I really enjoy managing patients with recurrent erosions since they can tell I appreciate how devastating this condition can be to their lives. I understand that it is not so much about the pain, redness, swollen eyelids or decreased vision. It is about the sword of Damocles hanging over their heads every night when they go to bed. Will the sword fall during the night and make getting through a normal day difficult or impossible? Equally importantly, I give them hope of significant improvement or even ‘curing’ their RES with one of a number of treatment options. The diamond burr polishing procedure, the one I perform most often, does not come without side effects (mainly pain) but it does have a very good success rate. Patients unfortunate enough to have RES in both eyes do not usually ask me to treat the other eye during the first week or two after the first eye is treated. However, once the pain has resolved and the first eye has healed, as a rule, they are eager to have the second eye treated. We are fortunate that, as ophthalmologists, most of our treatments are successful and most of our patients are satisfied, but, for me it is hard to find patients where we make as big a difference in their daily lives as those with recurrent erosions.

References

  • Ramamurthi S, Rahman MQ, Dutton GN, Ramaesh K. Pathogenesis, clinical features and management of recurrent corneal erosions. Eye20, 635–644 (2006).
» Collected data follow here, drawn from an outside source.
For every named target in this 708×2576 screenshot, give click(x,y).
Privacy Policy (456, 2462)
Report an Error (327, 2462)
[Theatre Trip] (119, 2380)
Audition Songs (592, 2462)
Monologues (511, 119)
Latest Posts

  • Reidy JJ, Paulus MP, Gona S. Recurrent erosions of the cornea: epidemiology and treatment. Cornea19, 767–771 (2000).
  • Rashad KM, Hussein HA, El-Samadouny MA, El-Baha S, Farouk H. Phototherapeutic keratectomy in patients with recurrent corneal epithelial erosions. J. Refract. Surg.17, 511–518 (2001).
  • Cavanaugh TB, Lind DM, Cutarelli PE et al. Phototherapeutic keratectomy for recurrent erosion syndrome in anterior basement membrane dystrophy. Ophthalmology106, 971–976 (1999).
  • Sridar MS, Rapuano CJ, Cosar CB, Cohen EJ, Laibson PR. Phototherapeutic keratectomy versus diamond burr polishing of Bowman’s membrane in the treatment of recurrent corneal erosions associated with anterior basement membrane dystrophy. Ophthalmology109, 674–670 (2002).
  • Tzelikis PF, Rapuano CJ, Hammersmith KM, Laibson PR, Cohen EJ. Diamond burr treatment of poor vision from anterior basement membrane dystrophy. Am. J. Ophthalmol.140, 308–310 (2005).